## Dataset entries

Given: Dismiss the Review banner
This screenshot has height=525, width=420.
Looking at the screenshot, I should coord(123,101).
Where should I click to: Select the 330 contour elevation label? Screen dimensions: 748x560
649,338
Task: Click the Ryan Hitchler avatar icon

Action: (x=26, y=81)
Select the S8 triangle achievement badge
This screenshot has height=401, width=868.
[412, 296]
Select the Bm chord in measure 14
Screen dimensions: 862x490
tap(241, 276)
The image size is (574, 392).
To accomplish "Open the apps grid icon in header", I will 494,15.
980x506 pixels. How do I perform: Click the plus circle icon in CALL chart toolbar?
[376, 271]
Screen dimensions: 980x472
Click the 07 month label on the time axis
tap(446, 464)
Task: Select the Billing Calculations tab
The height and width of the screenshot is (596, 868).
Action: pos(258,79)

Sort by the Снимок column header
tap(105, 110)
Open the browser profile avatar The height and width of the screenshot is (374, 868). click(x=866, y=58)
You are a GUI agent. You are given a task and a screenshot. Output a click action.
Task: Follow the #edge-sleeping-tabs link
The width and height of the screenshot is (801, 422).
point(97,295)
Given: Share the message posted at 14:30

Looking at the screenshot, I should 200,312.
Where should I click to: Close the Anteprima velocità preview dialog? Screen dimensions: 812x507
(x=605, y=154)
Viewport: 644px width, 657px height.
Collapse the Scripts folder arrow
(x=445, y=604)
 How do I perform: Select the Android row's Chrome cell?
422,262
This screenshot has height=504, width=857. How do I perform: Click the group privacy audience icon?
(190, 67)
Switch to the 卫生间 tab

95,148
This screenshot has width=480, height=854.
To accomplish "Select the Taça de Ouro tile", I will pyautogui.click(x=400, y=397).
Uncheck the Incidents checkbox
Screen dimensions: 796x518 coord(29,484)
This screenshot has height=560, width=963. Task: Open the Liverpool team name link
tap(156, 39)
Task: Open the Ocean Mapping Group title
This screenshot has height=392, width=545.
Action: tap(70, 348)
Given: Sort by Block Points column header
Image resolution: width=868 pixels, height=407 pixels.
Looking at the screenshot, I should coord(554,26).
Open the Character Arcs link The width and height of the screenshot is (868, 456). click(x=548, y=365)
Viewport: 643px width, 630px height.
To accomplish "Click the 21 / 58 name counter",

## DESCRIPTION OF THE TASK
Reproduce each entry exactly, leaving out nothing.

## EXERCISE SOLUTION
Given: Dismiss the Review banner
This screenshot has height=525, width=420.
Looking at the screenshot, I should coord(123,101).
Where should I click to: Select the 330 contour elevation label? Screen dimensions: 748x560
649,338
Task: Click the Ryan Hitchler avatar icon

Action: (x=26, y=81)
Select the S8 triangle achievement badge
This screenshot has height=401, width=868.
[412, 296]
Select the Bm chord in measure 14
Screen dimensions: 862x490
tap(241, 276)
The image size is (574, 392).
To accomplish "Open the apps grid icon in header", I will 494,15.
980x506 pixels. How do I perform: Click the plus circle icon in CALL chart toolbar?
[376, 271]
Screen dimensions: 980x472
Click the 07 month label on the time axis
tap(446, 464)
Task: Select the Billing Calculations tab
The height and width of the screenshot is (596, 868).
Action: pos(258,79)

Sort by the Снимок column header
tap(105, 110)
Open the browser profile avatar The height and width of the screenshot is (374, 868). click(x=866, y=58)
You are a GUI agent. You are given a task and a screenshot. Output a click action.
Task: Follow the #edge-sleeping-tabs link
The width and height of the screenshot is (801, 422).
point(97,295)
Given: Share the message posted at 14:30

Looking at the screenshot, I should 200,312.
Where should I click to: Close the Anteprima velocità preview dialog? Screen dimensions: 812x507
(x=605, y=154)
Viewport: 644px width, 657px height.
Collapse the Scripts folder arrow
(x=445, y=604)
 How do I perform: Select the Android row's Chrome cell?
422,262
This screenshot has height=504, width=857. How do I perform: Click the group privacy audience icon?
(190, 67)
Switch to the 卫生间 tab

95,148
This screenshot has width=480, height=854.
To accomplish "Select the Taça de Ouro tile", I will pyautogui.click(x=400, y=397).
Uncheck the Incidents checkbox
Screen dimensions: 796x518 coord(29,484)
This screenshot has height=560, width=963. Task: Open the Liverpool team name link
tap(156, 39)
Task: Open the Ocean Mapping Group title
This screenshot has height=392, width=545.
Action: tap(70, 348)
Given: Sort by Block Points column header
Image resolution: width=868 pixels, height=407 pixels.
Looking at the screenshot, I should coord(554,26).
Open the Character Arcs link The width and height of the screenshot is (868, 456). click(x=548, y=365)
Viewport: 643px width, 630px height.
To accomplish "Click the 21 / 58 name counter",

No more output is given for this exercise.